Alternatives If we decide that the performance benefit from using the weak maps-based solution isn't worth the drawbacks or added compexity to work around those drawbacks, we could remove it entirely and replace it with the traversal-based solution.

However, I think the performance benefit from using weak maps is justified. I've seen many apps call ReactEditor.findPath at the top level of a React component (although admittedly this is something I tend to discourage). In an app where all nodes do this, using a traversal-based solution by default would increase the complexity of rendering all nodes from O(N) to O(N^2), where N is the number of nodes in the editor.

I think using weak maps by default but using traversal as a fallback is the best solution.

Context In Plate, we’re trying to decouple our plugins from React. We’ve found that the dependency of the findPath function on slate-react is an obstacle to this.

We're also considering adding an editor.findPath method that defaults to Editor.findPath but which withReact automatically replaces with ReactEditor.findPath. The issue with this is that the pattern established in #5307 has methods in Editor depending on editor, not the other way around. For that reason, I think we'll probably do this in Plate only rather than in Slate.

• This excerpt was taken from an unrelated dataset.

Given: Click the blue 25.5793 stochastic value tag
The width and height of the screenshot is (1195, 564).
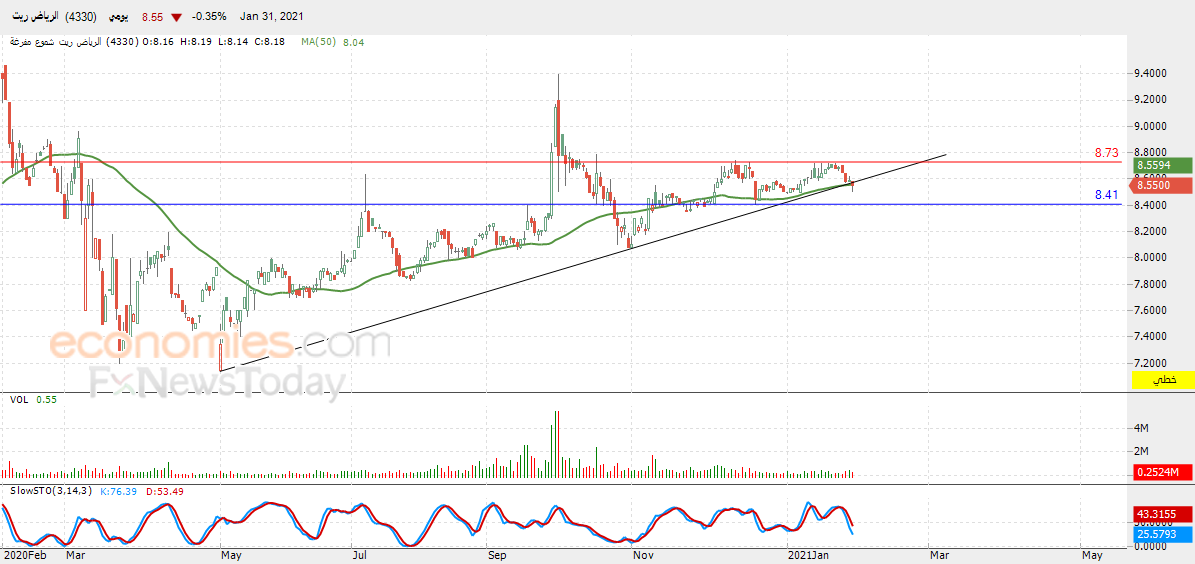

WindRunnerMax commented 3 months ago

Regarding the issues encountered with using ReactEditor.findPath, I also have some thoughts and solutions:

  1. I will use ReactEditor.findPath as the primary method. If it fails, I will iterate over editor.children as a fallback to ensure correct data retrieval as much as possible.
  2. After using Transforms to change the content, I won't immediately get the path value. Instead, I'll wait until React finishes rendering before proceeding to the next step. This way, I can execute the relevant operations sequentially. Thanks to the lack of additional asynchronous operations in Slate, I can easily determine when the current <Editable /> rendering is complete within useEffect.
12joan commented 3 months ago

@WindrunnerMax Those are good workarounds. I'm hoping that with the changes to ReactEditor.findPath I describe above, those workaround won't be necessary anymore.